(What the task requires)
Every line from the start of the records below to the line containing "You are a computer-use agent. Image" should be retyped exactly, that line included, and no others.

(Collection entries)
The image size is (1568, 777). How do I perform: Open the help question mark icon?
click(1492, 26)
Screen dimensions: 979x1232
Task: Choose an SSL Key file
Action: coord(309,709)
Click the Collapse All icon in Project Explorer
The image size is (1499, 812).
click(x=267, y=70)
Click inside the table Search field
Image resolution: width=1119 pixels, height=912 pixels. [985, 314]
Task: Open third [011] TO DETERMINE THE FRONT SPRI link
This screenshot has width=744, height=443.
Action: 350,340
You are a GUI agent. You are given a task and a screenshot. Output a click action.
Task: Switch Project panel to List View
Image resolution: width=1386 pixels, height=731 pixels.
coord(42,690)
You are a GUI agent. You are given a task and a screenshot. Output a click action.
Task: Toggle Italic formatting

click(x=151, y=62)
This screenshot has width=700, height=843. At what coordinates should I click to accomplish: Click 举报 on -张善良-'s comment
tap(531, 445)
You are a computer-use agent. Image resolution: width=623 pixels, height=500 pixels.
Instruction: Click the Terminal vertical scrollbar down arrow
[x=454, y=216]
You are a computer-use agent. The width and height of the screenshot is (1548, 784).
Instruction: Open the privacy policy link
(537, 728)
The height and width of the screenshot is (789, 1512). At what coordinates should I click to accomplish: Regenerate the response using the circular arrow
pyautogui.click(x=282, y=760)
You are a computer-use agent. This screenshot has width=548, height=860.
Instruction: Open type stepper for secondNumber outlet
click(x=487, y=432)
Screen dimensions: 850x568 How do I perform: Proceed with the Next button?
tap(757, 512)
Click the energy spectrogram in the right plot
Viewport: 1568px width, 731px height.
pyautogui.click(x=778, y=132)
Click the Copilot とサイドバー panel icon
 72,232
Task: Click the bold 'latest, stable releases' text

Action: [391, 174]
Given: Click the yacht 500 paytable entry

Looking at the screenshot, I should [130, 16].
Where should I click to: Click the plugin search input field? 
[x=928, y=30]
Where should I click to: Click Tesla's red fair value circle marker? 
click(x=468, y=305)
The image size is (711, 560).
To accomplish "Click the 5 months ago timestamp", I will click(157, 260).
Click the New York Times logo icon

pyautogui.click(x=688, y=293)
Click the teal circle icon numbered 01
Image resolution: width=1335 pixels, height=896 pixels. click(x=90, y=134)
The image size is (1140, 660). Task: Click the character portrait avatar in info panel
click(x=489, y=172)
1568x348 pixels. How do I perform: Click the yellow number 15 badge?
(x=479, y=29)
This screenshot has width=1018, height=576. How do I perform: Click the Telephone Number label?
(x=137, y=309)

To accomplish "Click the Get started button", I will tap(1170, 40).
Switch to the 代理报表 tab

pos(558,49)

(Result of this exercise)
The image size is (1568, 777). How do I perform: Open the help question mark icon?
click(1492, 26)
Screen dimensions: 979x1232
Task: Choose an SSL Key file
Action: coord(309,709)
Click the Collapse All icon in Project Explorer
The image size is (1499, 812).
click(x=267, y=70)
Click inside the table Search field
Image resolution: width=1119 pixels, height=912 pixels. [985, 314]
Task: Open third [011] TO DETERMINE THE FRONT SPRI link
This screenshot has width=744, height=443.
Action: 350,340
You are a GUI agent. You are given a task and a screenshot. Output a click action.
Task: Switch Project panel to List View
Image resolution: width=1386 pixels, height=731 pixels.
coord(42,690)
You are a GUI agent. You are given a task and a screenshot. Output a click action.
Task: Toggle Italic formatting

click(x=151, y=62)
This screenshot has width=700, height=843. At what coordinates should I click to accomplish: Click 举报 on -张善良-'s comment
tap(531, 445)
You are a computer-use agent. Image resolution: width=623 pixels, height=500 pixels.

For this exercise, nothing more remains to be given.